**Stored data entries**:
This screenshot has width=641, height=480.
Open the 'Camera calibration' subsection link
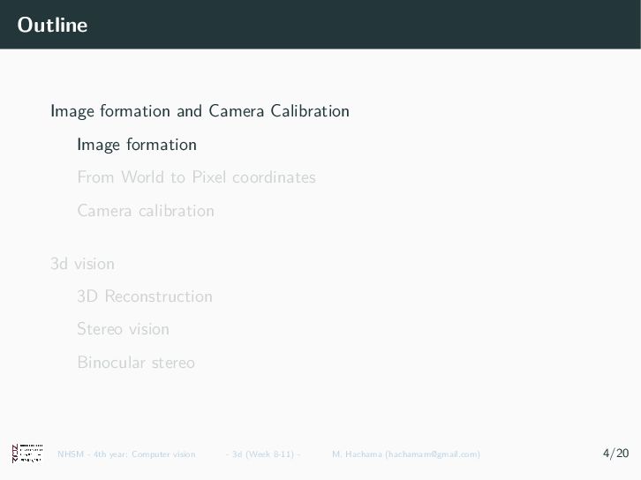point(146,211)
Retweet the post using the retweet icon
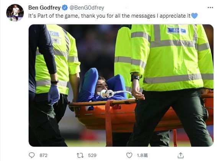Image resolution: width=219 pixels, height=161 pixels. click(80, 155)
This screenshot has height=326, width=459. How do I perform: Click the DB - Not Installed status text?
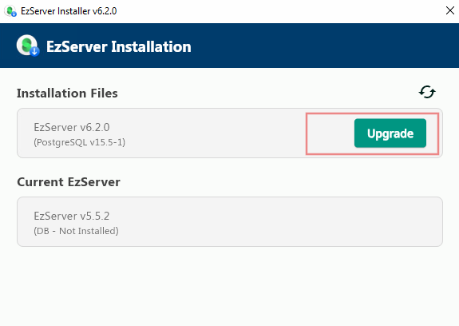coord(76,231)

**Work request**: Once the pictures are dropped, repeat the data above exactly.

**Finished exercise**:
This screenshot has width=641, height=480.
Open the 'Camera calibration' subsection link
point(146,211)
Retweet the post using the retweet icon
Image resolution: width=219 pixels, height=161 pixels. click(80, 155)
This screenshot has height=326, width=459. How do I perform: Click the DB - Not Installed status text?
coord(76,231)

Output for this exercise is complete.